An audience with Michel DesjoyeauxModern communications technology means that Vendee Globe racers are almost constantly in touch with the world, as they talk daily to their support teams and the race office via satellite phone. Regular interviews and media work are a part of the job, and so Michel Desjoyeaux will have been well aware of the impact of his arrival in Les Sables d'Olonne.
But the theoretical understanding and the reality are often different. And after 93 days at sea, nothing would really have prepared Michel Desjoyeaux for the reception he got when he faced the world's press in the flesh for the first time as the winner of the 2000 Vendee Globe. In the packed media centre in the main race village, 150 journalists greeted Desjoyeaux with no less than three standing ovations, and as the clapping went on and on, even the cool facade of Le Professeur appeared to crack a little, and he seemed close to tears.

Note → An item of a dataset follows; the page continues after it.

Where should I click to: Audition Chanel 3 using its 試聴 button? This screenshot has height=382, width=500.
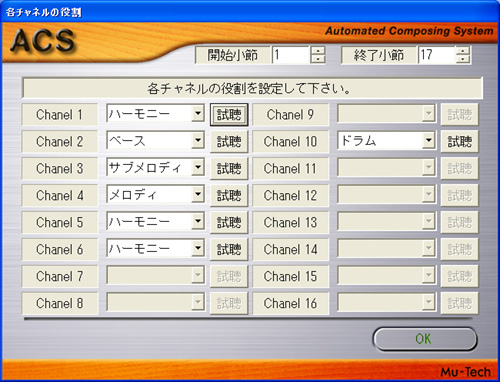pos(229,168)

Between the applause for the winner of what has unquestionably been the greatest single-handed race ever run, Desjoyeaux managed to get out a few words on the highlights of the last three months. In particular, the ferocious pace of the race, which has lead to Christophe Auguin's record being broken by over 12 days.
Desjoyeaux commented, "We knew that Christophe was really slow in the Southern Ocean last time, because he didn't have anyone near him. So no one was pushing him. For sure, the boats are not slower than the last generation boats and we are faster because there was more competition."
That competition defined one of the key moments in the race. It came when Yves Parlier, who had sailed himself out of the lead in a Southern Ocean high pressure system, poured it on in an effort to get back into contention. Parlier was hooked into a low and sailing at a phenomenal pace, almost two knots faster than Desjoyeaux over an extended period.
It seemed at the time that Desjoyeaux had decided not to try to match Parlier's charge, not to rise to the challenge, and asked if that was the case, he responded, "I decided not to follow him, to my mind I didn't believe it was possible to go so fast for so long. I decided to carry on with the same rhythm." Elsewhere he said, "Yves was impressive at the start but now I know why I held slightly back and didn't push as hard. I said to myself then, 'well, that's one less competitor' even though it's not sporting."
Desjoyeaux added that after Parlier dismasted in a terrifying wipe-out, losing control at speed, he had sent an email to his sponsors, explaining why he had been content to go slower, and justifying his decision. For Desjoyeaux, the fact that he is first at the finish, with the boat and the whole mast still in it, proves that he is right.
And of course, the 35 year old superstar of French solo sailing talked about his near nemesis, the 24 year old girl who had pushed him so hard for so long. "Ellen has shown a lot of talent, lots of determination, lots of courage, she's a mystery to me. I don't know what I've been doing for the last ten years. I think that youth and innocence are a useful quality for such a race because you go fast and because you are not afraid of anything."
Earlier at the podium, in front of the huge audience, Desjoyeaux had something very similar to say, "Ellen for me is a great mystery. She is ten years younger than me and she could have beaten me. She came so close to me in the Saint Helen anticyclone, and she came back on me in the Doldrums and the Azores High. She has displayed a great deal of courage and determination and has threatened me right until the end."
He went on, "You can't come back unchanged after three months at sea. I've learned a lot about myself and what I do. I was never afraid for myself, only for the boat! Fear of breaking the mast! I've become an 'earthling' again and will remain so until the next time I step on a boat!
"Thanks to my sponsor and Isabelle Autissier, who had the confidence in me to take the helm of PRB. An amazing team in competence and human character, 80% of this race was won before the start. I just had to finish off the other 20%, the boat was well prepared and the skipper had some fortune on his side too.
"I've spent 93 days knowing that I shall get off this boat and explain what I did out there. It's not hard for me to get off the boat as I'm used to racing. Professionally, it's a big moment in my career. The last turning point for me like this was the Mini Transat. If today 80% of the Open 60s have a swing keel it's because I won the second leg of the Mini with this system.
And in the true tradition of Vendee solidarity, Desjoyeaux added, "I want to thank all the guys who have come here to welcome me tonight and I hope you will do the same for all the other skippers right to the end as the last one deserves the most honour for being at sea the longest!"